On the other hand, in the U.S. rebate arrangements can sometimes lead to higher-priced treatments being preferred by payers and PBMs.
Such perverse incentive structures brought about by rebates don’t exist in Europe. Furthermore, European health systems tend to procure biosimilars on the basis of tendering. Tender offers follow formal procedures in which, say, hospitals implement a competitive bidding process for a particular contract, with the aim of containing pharmaceutical spending when treatment alternatives for a specific medicine are available. Given that biosimilars have lower price tags, they’re almost invariably the favored bids.
By the last quarter of 2019, within one year of Humira-referenced biosimilar entry into the European market, an average of 35% of patients across Europe had already switched to a biosimilar; in the U.K, the figure was 63% which was achieved just six months after biosimilars were allowed to compete; in Denmark, with its winner-takes-all tender, the number was 80% and was attained within three months of being on the market.

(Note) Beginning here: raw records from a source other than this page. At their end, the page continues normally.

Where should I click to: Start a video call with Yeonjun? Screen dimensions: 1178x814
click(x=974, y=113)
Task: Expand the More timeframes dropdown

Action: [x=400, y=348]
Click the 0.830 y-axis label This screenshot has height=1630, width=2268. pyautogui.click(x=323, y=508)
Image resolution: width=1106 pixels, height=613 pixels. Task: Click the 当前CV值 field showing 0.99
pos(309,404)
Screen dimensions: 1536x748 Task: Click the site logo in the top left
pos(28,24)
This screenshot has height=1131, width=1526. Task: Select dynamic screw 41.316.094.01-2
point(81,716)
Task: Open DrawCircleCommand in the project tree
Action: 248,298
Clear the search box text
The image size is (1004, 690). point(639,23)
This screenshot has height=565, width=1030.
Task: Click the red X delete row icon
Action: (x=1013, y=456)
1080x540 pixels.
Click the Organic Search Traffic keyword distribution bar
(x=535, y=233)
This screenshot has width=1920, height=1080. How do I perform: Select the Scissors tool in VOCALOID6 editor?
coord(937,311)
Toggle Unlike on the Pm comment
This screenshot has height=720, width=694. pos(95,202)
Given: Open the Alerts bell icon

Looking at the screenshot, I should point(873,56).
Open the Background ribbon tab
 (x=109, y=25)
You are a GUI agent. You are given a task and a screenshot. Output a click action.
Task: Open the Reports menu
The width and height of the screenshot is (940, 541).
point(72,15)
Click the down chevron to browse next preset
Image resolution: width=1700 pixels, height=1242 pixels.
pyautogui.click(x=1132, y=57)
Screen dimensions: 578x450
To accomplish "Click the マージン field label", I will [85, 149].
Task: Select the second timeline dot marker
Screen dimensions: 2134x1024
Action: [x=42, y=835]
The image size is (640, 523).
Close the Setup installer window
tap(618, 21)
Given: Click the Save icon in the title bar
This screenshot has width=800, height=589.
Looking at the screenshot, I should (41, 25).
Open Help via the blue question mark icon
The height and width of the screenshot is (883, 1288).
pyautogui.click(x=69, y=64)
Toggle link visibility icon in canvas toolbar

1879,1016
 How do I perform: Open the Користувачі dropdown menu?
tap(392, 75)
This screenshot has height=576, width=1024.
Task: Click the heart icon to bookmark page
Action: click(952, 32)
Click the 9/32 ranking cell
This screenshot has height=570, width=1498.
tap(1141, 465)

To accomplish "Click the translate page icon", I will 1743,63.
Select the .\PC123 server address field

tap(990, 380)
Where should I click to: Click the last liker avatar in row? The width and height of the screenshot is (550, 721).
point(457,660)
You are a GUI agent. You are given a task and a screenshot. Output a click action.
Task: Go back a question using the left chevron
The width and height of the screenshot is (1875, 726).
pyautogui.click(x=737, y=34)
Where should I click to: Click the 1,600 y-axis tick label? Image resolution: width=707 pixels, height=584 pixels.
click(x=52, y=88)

Besides rebate and patent battles, in the U.S. there are several regulatory barriers which biosimilar manufacturers in Europe don’t have to contend with. One is the seemingly redundant therapeutic interchangeability designation which must be obtained from the FDA in order to automatically switch a prescribed drug to another. In Europe, proving biosimilarity is sufficient for establishing therapeutic interchangeability in practice.
Second, only in the U.S. are meaningless four letter suffixes attached to biosimilars’ nonproprietary names while originator biologics do not have such suffixes. This can be confusing to physicians and patients alike.
It’s not surprising therefore that surveys show U.S. physicians are sometimes resistant to prescribing biosimilars. Evidently, 60% of physicians surveyed in a study conducted by Cardinal Health would only feel “comfortable” prescribing therapeutically interchangeable biosimilars and not those without the designation.
If we broaden the scope to include all therapeutic classes in which biosimilars have been approved, the European Medicines Agency has licensed more than twice as many biosimilars–93 in total, as of December of last year–as the U.S. And there has been much more rapid and extensive biosimilar uptake across most therapeutic classes in which biosimilars have been licensed.
U.S. patients, including Medicare beneficiaries, still suffer from a largely dysfunctional system in which impediments to biosimilar access raise patient out-of-pocket costs. In turn, this harms long-term sustainability of future biosimilar development.